I'm a race fan.
In fact, when I began writing this, I was watching the NASCAR Nationwide series race from Talladega. Earlier in the day, there was Sprint Cup qualifying from 'Dega.
And before that, on DVR because 6 a.m. is just too darn early any day, but especially on a Saturday, the F1 boys fought for the pole in Bahrain. The hubby and I will watch that tape tonight as part of our exciting weekend.
So, being a confirmed fast and furious addict, when Forbes magazine said it had found the 10 fastest fuel-efficient cars, I had to take a look.
I won't spoil the surprise, but as you might suspect, and Forbes acknowledges, "fuel efficiency" is a relative term and the economy ratings of the vehicles on the list are less than stellar. Still a couple get around 20 miles per gallon.
My celebration of stylish gas guzzlers, especially given climate issues and last week's Earth Day celebration, might seem a bit out of place. In my defense, my dreams of owning one of the vehicles on the Forbes list is just that: a dream.
Although the Corvette or even the Mercedes convertible that made the list just might, with a little budget finagling, be doable….
Pricey Prius: Of course, sticker shock can be an issue for very fuel-efficient autos, too.
Take the Prius.

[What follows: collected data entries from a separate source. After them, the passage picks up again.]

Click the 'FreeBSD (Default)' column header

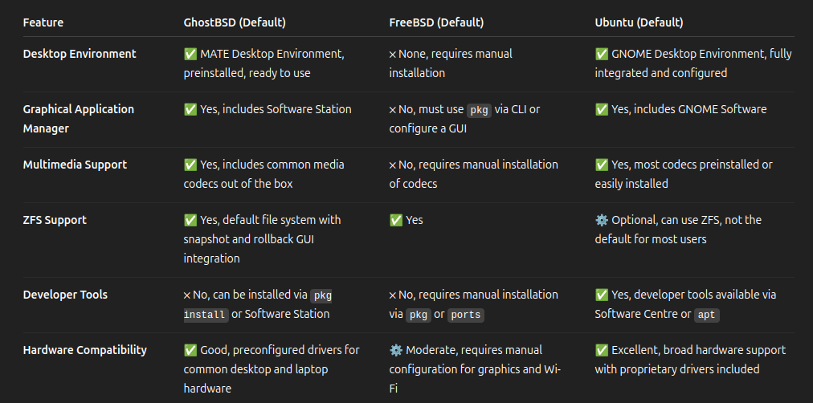click(x=436, y=22)
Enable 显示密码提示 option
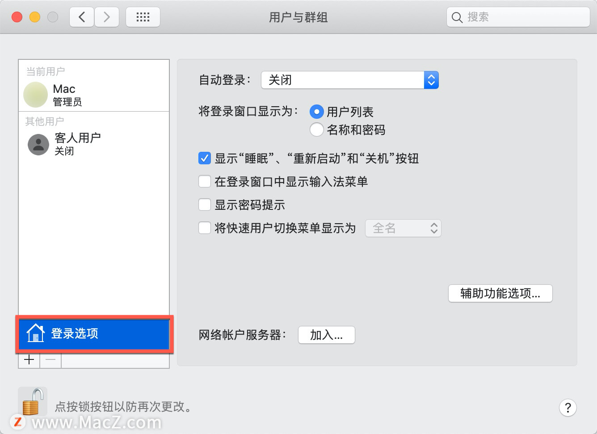 point(204,204)

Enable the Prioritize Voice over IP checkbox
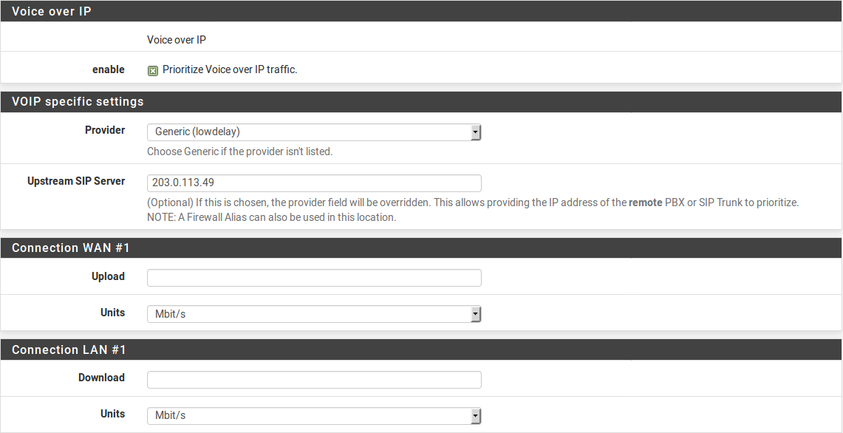point(153,70)
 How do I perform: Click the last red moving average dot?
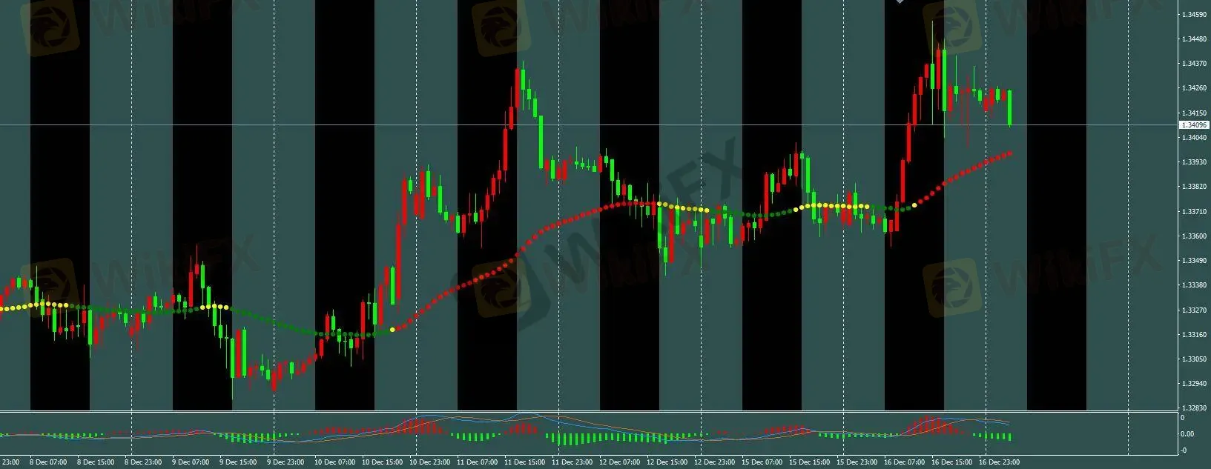point(1010,153)
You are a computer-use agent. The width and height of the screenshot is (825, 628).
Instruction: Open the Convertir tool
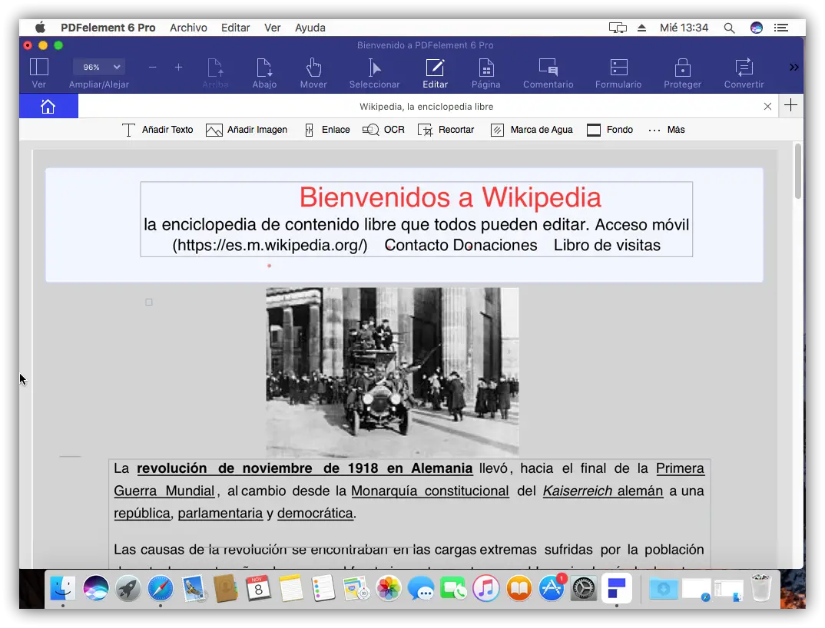pos(743,68)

A lot of folks have crunched the numbers to see how long it would take for pump price savings to offset the popular hybrid's manufacturer's suggested retail price. In some cases, the answer was "never" and buyers opted instead for strictly gas-fueled autos that get respectable mileage.
So Toyota is dropping the price of a Prius somewhat.

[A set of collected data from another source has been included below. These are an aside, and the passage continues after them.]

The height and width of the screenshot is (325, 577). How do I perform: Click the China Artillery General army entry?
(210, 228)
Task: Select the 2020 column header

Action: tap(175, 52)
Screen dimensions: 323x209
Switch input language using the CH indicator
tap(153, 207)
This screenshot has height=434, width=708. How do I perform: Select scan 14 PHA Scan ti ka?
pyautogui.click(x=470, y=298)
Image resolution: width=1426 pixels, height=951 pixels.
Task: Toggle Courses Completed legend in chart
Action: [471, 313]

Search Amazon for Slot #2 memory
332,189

The Japanese automaker announced last week that a base model Prius priced at $21,000 will be available later this year.
The most expensive, fully loaded Prius model, however, still will cost around $27,000.
Vehicular sales tax break: The federal tax credit for buying any Toyota hybrid is long gone, but if you still want one of the Japanese car maker's vehicles, hybrid or otherwise, you can still get some help from Uncle Sam.
As has been the case for the last few years, the sales tax on your auto purchase can be added to the other state and local sales tax amounts you claim on your Schedule A. This tax break, however, requires two things.
As indicated by the Schedule A reference, you have to itemize to claim it. And most taxpayers then must choose between claiming the amount of state and local sales taxes paid and state and local income taxes paid.
But thanks to a provision in the American Recovery and Reinvestment Act signed into law on Feb. 17, you don't have to itemize to claim the auto sales tax deduction on your 2009 return.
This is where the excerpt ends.